Lo enterraron en el cementerio del Oeste el lunes 14, a las 9 y media de la mañana. En las exequias, se congregó una multitud de personas que querían despedir al recio jefe militar de los liberales. La crónica nombraba, entre los presentes, a los doctores Próspero García, Ángel M. Gordillo y José Antonio García,; a Rufino Cossio, Abraham Medina, Pedro Alurralde, Julián Murga, Gabriel Paz, por ejemplo. Estaban también el presbítero Estratón Colombres, fray Ángel María Boisdron y varios miembros de las comunidades de los dominicos y de los franciscanos.
Azotes al cajón
Juan Alfonso Carrizo contaba una anécdota que oyó sobre esa ceremonia. Al padre Boisdron, encargado del responso fúnebre, le pareció que, aunque Campo se hubiera reconciliado con la religión, de algún modo había que satisfacer la vindicta pública, ante esa concurrencia que había sido testigo de la libérrima y nada discreta vida sentimental del caudillo. Entonces, se sacó la estola y aplicó unos azotes al cajón, antes de que lo colocaran en el mausoleo.

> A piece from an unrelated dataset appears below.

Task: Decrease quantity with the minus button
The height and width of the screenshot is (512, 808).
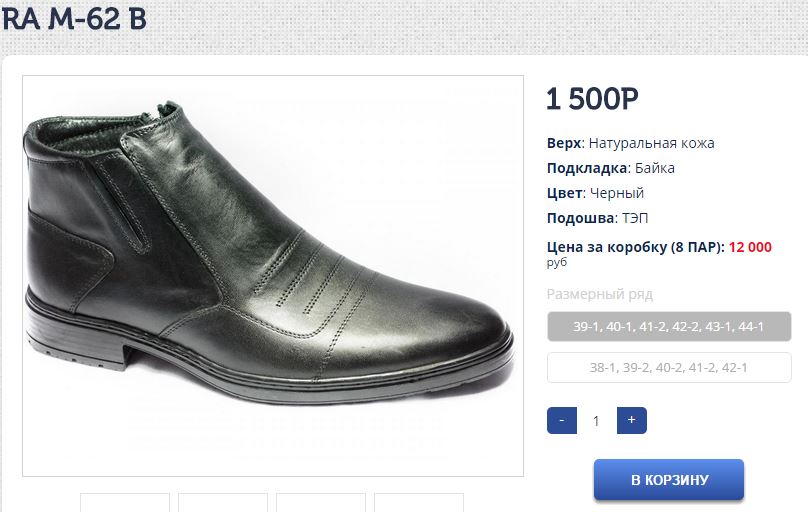Action: pyautogui.click(x=562, y=421)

Campo había sido senador nacional por Tucumán en 1864, completando el período de Agustín Justo de la Vega, y renunció en 1866 para ser ministro del gobernador Wenceslao Posse. Fue siempre fiel a la política del general Bartolomé Mitre, quien le guardaba estima y respeto.
Elogio de Mitre
A su muerte, en “La Nación”, el general lo despidió con elogios. “Ha librado cien batallas, defendiéndose de invasiones o invadiendo con entereza incomparable: ha sido un hombre a carta cabal. Gran caudillo tucumano, fue extraordinario… Cayó en la soledad de la montaña sin poder levantar su persona, él que había podido levantar un pueblo. Esperó a la muerte con la fe con que aguardó la redención de Tucumán”, escribió Mitre.

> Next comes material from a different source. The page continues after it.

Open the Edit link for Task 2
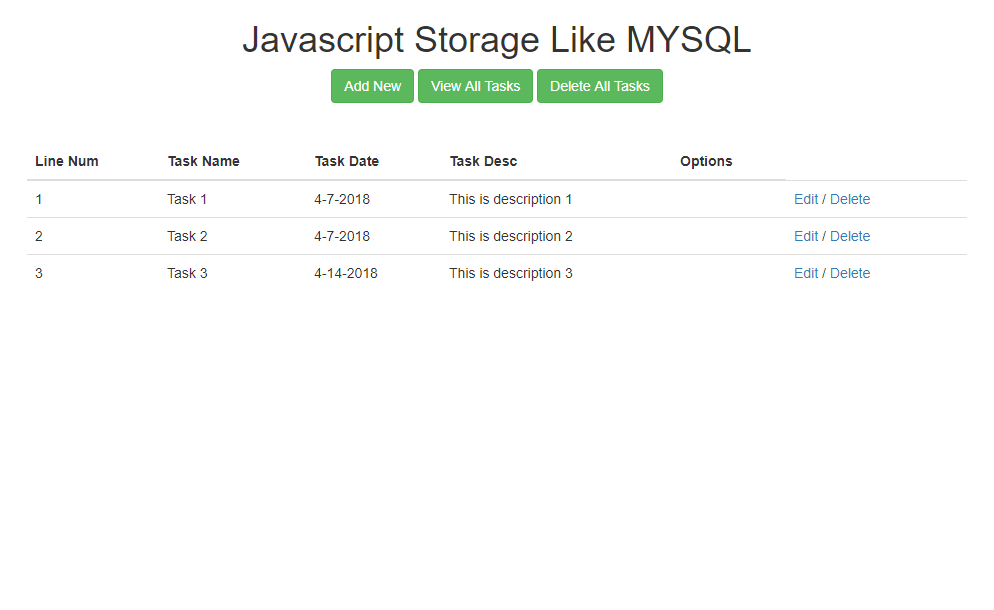The width and height of the screenshot is (994, 610). pyautogui.click(x=806, y=236)
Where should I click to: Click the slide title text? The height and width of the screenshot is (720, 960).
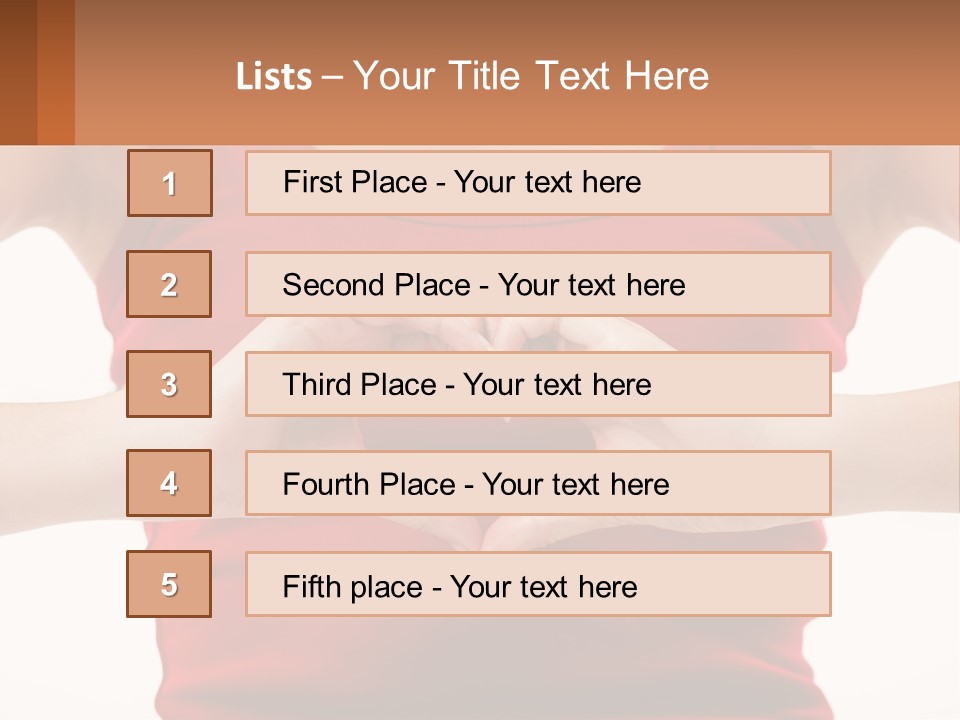[472, 77]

Los restos del “Cura Campo” ya no se encuentran en el Cementerio del Oeste. Según nuestras noticias, en octubre de 1904 su parienta, doña Josefa del Campo de Posse (esposa del célebre periodista Benjamín Posse) los colocó en una urna que trasladó a Buenos Aires, para inhumarla en el cementerio de la ciudad de Flores. Allí estaría actualmente.